Dikatakannya, Permenkes RI Nomor 19 Tahun 2021 dijadikan landasan hukum bagi vaksinasi berbayar untuk individu setelah ada perubahan redaksi atas definisi vaksin gotong royong. Awalnya  kata Netty, hanya ditujukan untuk karyawan perusahaan atau badan usaha, kemudian ditambahkan juga untuk individu atau perorangan yang dibebankan pembiayaannya pada yang bersangkutan.

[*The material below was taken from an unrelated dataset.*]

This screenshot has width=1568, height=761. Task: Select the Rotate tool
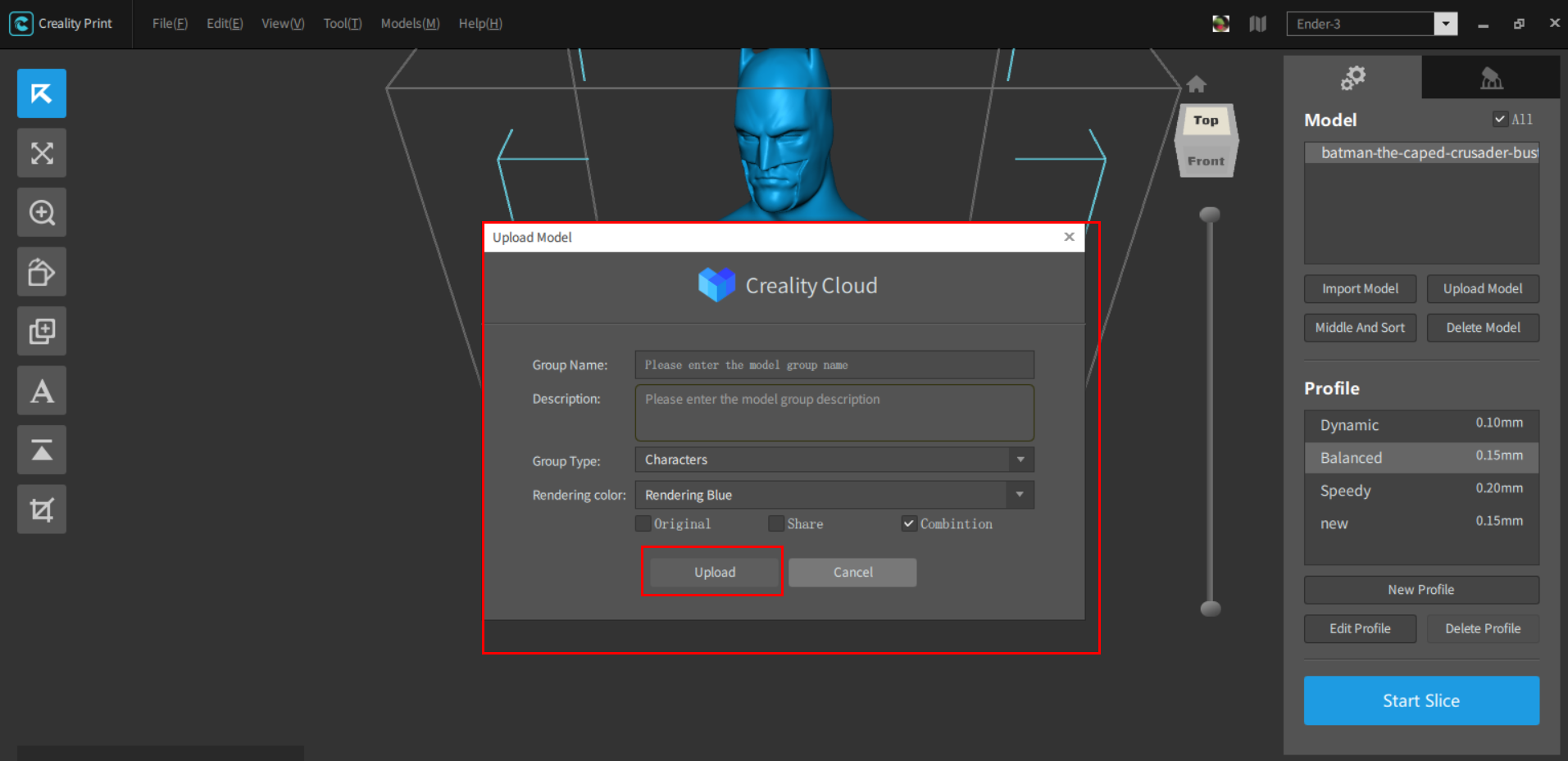[41, 271]
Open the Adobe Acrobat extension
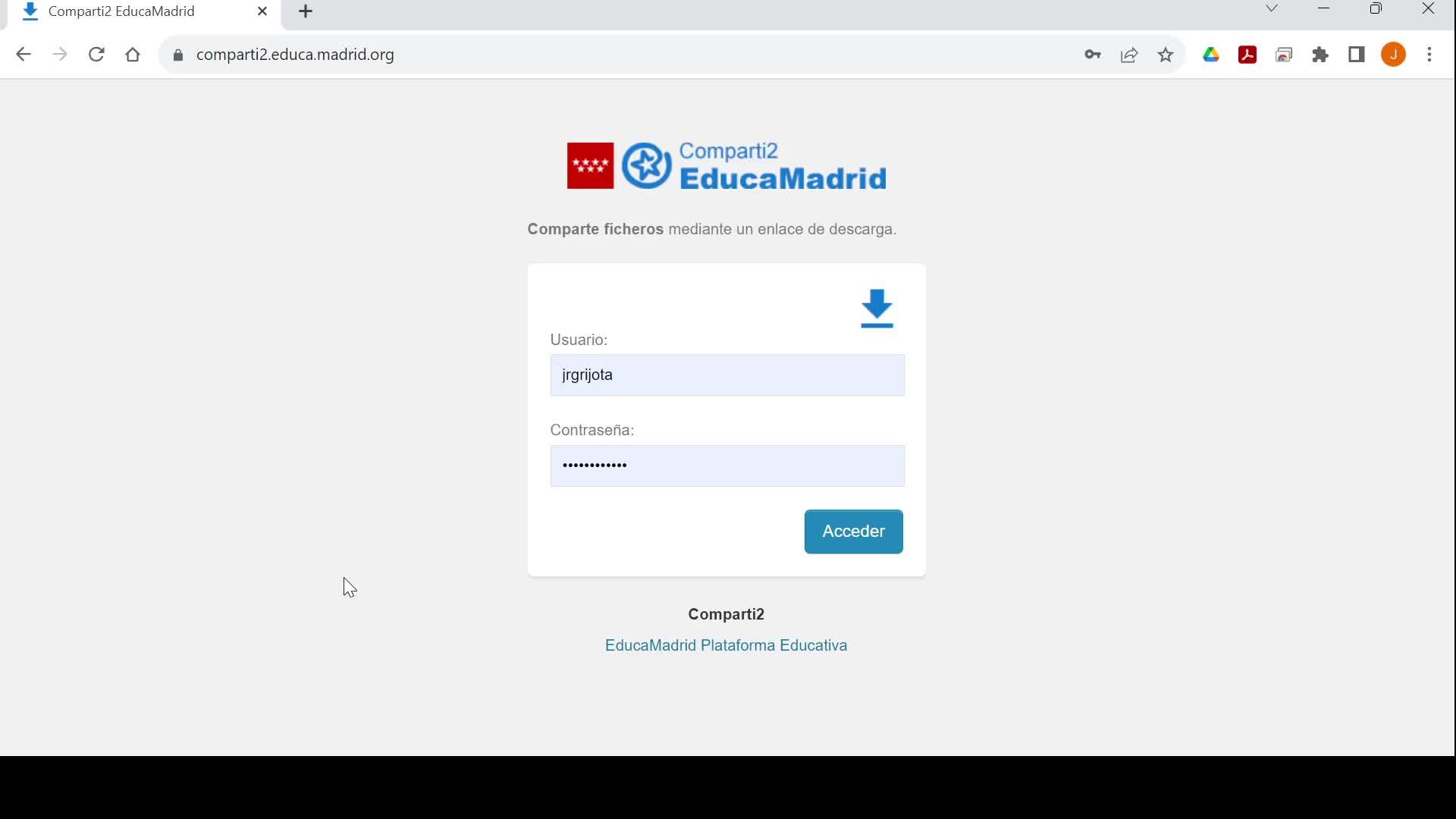1456x819 pixels. click(x=1247, y=55)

Menurut Netty, pemerintah tidak bisa berdalih bahwa vaksinasi berbayar menjadi opsi bagi rakyat yang tidak bersedia antri dalam pelaksanaan vaksinasi.

"Akses gratis vaksin COVID-19 bukan  persoalan warga kaya ataupun miskin, bukan pula  soal mau antri atau tidak.  Ini soal tanggung jawab negara melindungi rakyatnya. Jangan sampai publik berpikir hanya orang kaya yang mampu membeli vaksin yang dapat melindungi diri dari bahaya pandemi," tegas legislator Jawa Barat itu.

Untuk itu, Netty meminta pemerintah  mengakselerasi program vaksinasi agar segera mencapai target alih-alih menjual vaksin pada rakyat.

"Apakah target vaksinasi gratis 2 juta dosis perhari sudah tercapai? Apakah target vaksinasi gotong royong untuk pekerja dan keluarganya yang dibiayai  perusahaan sudah sesuai tujuan? Apakah laporan terkait KIPI sudah dievaluasi dan ditindaklanjuti? Pemerintah harus pastikan semua hal tersebut  berjalan lancar dulu, jangan menambah PR baru," bebernya.

Netty juga mempertanyakan kejelasan bantuan 500.000 dosis vaksin Sinopharm dari UEA. Pemerintah, kata dia, harus transparan dan bertanggung jawab, jangan sampai ada penyelewengan dan penyalahgunaan bantuan. Terlebih Sinopharm dan Cansino termasuk jenis vaksin dalam skema gotong royong.
 
"Jadi kemana rencana distribusi bantuan Sinopharm dari UEA ini?," tanya Netty.

Atas polemik tersebut, Netty mendesak pemerintah mengkaji ulang kebijakan vaksinasi berbayar untuk individu agar tidak menimbulkan kegaduhan publik. Apalagi, sektor ekonomi masyarakat sedang terganggu. 
 
"Banyak rakyat yang tengah menderita dan terjepit. Fungsi layanan kesehatan pun tengah kolaps. Jangan menambah beban rakyat dengan isu vaksin berbayar dan isu kewajiban menyertakan sertifikat vaksinasi sebagai syarat pengurusan administrasi publik dan mengakses bantuan sosial atau pelayanan sosial," tutup Netty.